Some childhood lesions proliferate very rapidly and histologically can be very cellular and active so that a diagnosis of sarcoma is seriously entertained and radical treatment carried out. Occasionally, the histomorphology may fail to reflect the biological behaviour of the lesions which can occasionally be localized, such as myofibromatosis, and as such be amenable to conservative surgery. On the other hand, some childhood fibrous lesions such as infantile fibromatosis may grow in a persistent and infiltrative manner. These lesions continue to present a difficult diagnostic problem, especially to pathologists.

Fibrous histiocytoma consists of proliferating fibrohistiocytic cells showing a storiform pattern arrangement, and various numbers of foam cells and giant cells and histologically it is indistinguishable from NOF. Both should be differentiated based on clinical radiographic setting. Clinically, BFH in bone frequently occurs in adults and causes pain, without bone fractures. NOF is centered in the metaphysis of the long bones and radiologically show a lytic lesion with a sharply circumscribed sclerotic rim, whereas BFH occurs in non-long bones, or lack of metaphyseal involvement even if in a long bone. Furthermore, radiographic sclerotic rim is generally seen in NOF, but not in BFH [14].

Immunohistochemical analysis performed to distinguish this lesion from other spindle cell lesions showed a diffuse positivity for vimentin and non reactivity for other antibodies. A negative stain for CD 68 negated the possibility of BFH. Non reactivity for SMA and S 100 confirmed the fibrous origin of this lesion and ruled out origin from muscular or neural tissue respectively. Optimal management of AF is based on clear diagnosis by histologic and clinical examination, therefore, adequate biopsy is mandatory. According to literature, surgery is the most common treatment of AF in head and neck region, and inadequate excision results in recurrences [15]. Extensive and mutilating resection of a benign neoplasm is a difficult decision. However, the disease can result in a lethal outcome. Therefore, complete excision of AF with a generous border of histologically tumor free tissue is generally recommended.

Mutilating tumor resections should be avoided whenever possible: Therefore extended tumors require a multimodal, multidisciplinary treatment approach.
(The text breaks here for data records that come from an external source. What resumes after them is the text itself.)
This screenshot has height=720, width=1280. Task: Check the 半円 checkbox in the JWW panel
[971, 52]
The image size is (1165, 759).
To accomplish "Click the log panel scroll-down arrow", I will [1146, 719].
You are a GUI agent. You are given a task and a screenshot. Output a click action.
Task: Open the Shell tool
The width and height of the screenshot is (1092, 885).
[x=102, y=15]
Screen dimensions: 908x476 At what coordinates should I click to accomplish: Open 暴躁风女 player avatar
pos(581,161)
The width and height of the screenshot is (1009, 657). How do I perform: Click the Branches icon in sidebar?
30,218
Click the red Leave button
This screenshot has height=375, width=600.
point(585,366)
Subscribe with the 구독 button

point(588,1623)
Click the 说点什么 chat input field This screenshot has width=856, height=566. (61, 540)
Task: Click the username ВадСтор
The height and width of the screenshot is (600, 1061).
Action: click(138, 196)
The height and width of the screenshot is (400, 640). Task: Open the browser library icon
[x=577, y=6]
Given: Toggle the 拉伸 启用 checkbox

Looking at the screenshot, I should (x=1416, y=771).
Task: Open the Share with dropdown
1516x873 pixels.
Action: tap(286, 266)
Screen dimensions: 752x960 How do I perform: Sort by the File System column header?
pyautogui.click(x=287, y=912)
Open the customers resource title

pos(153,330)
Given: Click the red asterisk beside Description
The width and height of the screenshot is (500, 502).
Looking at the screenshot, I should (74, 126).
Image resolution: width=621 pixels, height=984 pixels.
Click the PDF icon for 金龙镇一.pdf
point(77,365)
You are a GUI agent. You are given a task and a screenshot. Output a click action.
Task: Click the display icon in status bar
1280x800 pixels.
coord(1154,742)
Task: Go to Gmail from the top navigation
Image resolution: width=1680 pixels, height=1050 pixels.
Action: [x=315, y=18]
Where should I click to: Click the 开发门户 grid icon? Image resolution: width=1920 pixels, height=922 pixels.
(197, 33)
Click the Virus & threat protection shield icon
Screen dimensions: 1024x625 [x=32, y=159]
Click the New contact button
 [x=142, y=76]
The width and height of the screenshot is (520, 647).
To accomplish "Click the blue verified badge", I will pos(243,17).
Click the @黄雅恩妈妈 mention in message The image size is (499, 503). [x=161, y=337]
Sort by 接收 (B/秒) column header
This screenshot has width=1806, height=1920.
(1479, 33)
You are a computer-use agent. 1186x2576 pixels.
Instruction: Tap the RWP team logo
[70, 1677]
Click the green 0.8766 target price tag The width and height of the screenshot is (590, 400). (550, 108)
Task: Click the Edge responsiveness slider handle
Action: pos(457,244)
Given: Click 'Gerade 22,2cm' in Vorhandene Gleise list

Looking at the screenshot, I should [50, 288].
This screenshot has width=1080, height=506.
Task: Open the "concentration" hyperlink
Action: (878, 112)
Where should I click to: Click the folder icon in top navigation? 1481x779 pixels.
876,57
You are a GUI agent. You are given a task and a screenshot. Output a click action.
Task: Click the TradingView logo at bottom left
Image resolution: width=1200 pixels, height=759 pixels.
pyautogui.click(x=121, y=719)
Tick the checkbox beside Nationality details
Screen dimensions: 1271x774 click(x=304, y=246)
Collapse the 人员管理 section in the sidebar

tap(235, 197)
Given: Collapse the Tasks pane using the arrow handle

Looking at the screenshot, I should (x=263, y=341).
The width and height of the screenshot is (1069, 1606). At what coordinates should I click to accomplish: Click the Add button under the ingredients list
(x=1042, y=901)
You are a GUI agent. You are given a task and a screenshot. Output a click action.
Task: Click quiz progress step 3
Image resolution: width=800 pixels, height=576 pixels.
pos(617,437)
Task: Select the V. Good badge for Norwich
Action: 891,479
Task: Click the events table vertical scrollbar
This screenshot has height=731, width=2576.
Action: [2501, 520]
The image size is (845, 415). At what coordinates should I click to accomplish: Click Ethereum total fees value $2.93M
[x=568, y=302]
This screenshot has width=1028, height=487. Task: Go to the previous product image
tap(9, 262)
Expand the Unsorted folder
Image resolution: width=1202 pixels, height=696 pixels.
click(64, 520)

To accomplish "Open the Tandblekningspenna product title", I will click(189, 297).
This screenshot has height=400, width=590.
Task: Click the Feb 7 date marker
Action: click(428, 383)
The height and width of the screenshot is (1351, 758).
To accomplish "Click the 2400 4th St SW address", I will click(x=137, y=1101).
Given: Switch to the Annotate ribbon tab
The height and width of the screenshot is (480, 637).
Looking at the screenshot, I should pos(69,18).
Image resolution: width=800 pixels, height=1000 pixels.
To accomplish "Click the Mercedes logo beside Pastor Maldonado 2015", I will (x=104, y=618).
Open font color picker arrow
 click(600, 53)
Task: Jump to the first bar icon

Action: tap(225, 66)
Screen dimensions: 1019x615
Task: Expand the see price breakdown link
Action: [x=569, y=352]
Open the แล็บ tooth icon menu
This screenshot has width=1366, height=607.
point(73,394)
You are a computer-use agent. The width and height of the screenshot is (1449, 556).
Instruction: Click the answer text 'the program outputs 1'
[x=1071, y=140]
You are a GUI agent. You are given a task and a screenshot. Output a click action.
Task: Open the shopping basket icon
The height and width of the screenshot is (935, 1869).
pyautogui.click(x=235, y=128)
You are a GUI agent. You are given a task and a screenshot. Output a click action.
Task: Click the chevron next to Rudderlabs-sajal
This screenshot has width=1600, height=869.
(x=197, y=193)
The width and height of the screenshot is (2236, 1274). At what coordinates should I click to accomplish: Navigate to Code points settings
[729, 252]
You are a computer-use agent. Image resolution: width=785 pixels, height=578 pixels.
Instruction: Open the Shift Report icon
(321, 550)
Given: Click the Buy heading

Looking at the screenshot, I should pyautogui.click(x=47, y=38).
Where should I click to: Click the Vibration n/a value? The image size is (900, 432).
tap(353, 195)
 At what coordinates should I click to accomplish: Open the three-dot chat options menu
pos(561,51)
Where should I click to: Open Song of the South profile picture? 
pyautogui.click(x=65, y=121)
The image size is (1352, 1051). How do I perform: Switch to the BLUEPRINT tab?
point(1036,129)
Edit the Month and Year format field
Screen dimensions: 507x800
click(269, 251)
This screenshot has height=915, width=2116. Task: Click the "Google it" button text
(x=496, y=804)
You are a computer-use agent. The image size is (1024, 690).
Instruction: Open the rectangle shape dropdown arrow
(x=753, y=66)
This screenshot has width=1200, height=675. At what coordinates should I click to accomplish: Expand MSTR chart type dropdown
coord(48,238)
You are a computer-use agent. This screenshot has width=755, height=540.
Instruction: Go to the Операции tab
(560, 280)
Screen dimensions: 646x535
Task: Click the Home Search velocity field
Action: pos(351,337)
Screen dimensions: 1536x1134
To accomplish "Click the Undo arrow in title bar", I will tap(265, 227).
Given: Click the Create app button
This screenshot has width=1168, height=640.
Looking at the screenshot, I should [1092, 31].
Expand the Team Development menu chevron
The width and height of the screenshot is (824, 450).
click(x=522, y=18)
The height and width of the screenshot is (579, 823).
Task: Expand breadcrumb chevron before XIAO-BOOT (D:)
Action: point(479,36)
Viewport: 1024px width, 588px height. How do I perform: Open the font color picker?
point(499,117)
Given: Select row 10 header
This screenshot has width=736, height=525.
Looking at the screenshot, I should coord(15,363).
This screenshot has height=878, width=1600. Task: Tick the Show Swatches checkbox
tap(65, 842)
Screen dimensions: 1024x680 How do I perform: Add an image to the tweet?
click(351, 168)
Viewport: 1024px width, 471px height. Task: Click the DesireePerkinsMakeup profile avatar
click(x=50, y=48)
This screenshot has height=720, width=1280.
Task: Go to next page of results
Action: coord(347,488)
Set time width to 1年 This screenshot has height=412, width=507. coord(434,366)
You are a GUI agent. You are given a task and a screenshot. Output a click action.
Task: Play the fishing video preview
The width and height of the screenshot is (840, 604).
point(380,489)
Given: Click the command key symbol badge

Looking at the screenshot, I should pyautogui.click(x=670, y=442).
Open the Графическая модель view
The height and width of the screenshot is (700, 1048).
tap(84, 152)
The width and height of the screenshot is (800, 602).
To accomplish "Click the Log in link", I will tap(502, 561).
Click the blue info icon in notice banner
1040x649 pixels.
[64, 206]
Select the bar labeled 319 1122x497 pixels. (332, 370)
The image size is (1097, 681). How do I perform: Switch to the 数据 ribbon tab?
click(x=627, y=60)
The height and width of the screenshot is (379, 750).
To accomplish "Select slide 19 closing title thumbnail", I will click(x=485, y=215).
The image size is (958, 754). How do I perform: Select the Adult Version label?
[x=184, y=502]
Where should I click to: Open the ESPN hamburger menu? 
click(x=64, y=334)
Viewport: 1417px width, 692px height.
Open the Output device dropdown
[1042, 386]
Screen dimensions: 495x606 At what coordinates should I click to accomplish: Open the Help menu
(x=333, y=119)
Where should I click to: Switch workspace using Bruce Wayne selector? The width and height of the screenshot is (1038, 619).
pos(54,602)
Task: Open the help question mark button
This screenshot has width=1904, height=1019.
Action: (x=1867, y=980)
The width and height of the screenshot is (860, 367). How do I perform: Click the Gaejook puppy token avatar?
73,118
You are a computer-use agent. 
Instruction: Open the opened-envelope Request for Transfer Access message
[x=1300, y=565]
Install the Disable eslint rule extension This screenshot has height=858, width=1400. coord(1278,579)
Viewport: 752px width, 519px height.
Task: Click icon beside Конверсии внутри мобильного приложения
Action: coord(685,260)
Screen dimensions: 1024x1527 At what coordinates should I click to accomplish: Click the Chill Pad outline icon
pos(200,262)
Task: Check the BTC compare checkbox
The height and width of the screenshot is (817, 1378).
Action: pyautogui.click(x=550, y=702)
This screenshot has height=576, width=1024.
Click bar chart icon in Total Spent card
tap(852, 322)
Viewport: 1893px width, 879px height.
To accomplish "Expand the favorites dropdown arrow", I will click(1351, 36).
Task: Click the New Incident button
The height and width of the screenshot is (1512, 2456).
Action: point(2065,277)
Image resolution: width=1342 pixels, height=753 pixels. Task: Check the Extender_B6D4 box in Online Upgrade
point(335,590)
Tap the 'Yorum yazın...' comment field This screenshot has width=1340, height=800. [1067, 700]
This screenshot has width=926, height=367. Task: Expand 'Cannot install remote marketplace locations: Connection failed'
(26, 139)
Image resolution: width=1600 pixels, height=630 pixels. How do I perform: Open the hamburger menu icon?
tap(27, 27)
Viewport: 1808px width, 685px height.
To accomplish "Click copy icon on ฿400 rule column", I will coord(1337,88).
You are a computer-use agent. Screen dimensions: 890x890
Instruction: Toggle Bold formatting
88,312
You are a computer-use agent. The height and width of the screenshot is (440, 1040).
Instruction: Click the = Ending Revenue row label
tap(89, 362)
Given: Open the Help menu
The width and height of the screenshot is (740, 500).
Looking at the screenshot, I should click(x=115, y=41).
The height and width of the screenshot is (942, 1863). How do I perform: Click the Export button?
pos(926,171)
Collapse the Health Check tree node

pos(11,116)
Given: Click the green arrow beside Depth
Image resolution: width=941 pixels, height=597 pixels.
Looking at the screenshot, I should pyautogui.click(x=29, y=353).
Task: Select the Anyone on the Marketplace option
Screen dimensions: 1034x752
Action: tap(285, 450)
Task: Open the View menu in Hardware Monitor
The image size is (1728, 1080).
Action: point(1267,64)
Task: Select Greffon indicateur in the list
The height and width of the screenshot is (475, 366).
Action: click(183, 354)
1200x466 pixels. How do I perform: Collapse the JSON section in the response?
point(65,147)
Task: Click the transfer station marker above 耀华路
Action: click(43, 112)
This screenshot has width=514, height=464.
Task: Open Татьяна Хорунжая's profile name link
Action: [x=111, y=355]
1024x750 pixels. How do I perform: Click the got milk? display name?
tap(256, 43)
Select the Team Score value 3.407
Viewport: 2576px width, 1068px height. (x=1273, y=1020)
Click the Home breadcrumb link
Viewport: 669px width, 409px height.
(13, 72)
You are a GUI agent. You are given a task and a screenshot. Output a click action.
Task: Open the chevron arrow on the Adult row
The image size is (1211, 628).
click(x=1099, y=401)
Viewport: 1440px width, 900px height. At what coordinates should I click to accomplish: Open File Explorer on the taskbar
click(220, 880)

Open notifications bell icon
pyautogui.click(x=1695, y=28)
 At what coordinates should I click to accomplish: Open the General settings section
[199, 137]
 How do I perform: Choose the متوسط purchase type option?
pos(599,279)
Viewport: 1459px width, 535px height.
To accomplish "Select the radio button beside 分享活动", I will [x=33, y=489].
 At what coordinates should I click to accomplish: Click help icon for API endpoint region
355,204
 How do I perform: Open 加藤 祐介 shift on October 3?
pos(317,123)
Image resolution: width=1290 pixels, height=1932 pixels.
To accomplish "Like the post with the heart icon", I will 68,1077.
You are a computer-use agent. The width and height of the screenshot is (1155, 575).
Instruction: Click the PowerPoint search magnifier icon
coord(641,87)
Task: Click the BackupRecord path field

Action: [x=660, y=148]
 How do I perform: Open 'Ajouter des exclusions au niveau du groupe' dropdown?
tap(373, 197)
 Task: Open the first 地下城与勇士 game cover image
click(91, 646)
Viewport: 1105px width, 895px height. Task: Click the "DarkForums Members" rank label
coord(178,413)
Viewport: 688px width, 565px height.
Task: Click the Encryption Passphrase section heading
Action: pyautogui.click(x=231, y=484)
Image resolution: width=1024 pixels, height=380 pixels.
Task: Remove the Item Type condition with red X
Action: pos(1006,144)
The therapy alternatives in AF include: chemotherapy, hyperthermy, therapy with hormonal agents and NSAID therapy [2].

Management of AF in children must be tailored to the individual patient and the clinical situation, requiring cooperation between surgeons, pathologists and oncologists.

Conclusion

Soft tissue tumors in the head and neck region sometimes display borderline pathological features regarding benign or malignant behaviour. The present case highlights the perplexity in diagnosing a lesion of spindle cell origin. Problems of differential diagnosis concern a wide range of other diseases and immunohistochemical analysis may be helpful in diagnosis. With respect of the patient’s post-operative well-being and if periodic follow-ups are guaranteed, the tumor should be carefully resected with only narrow safety margins.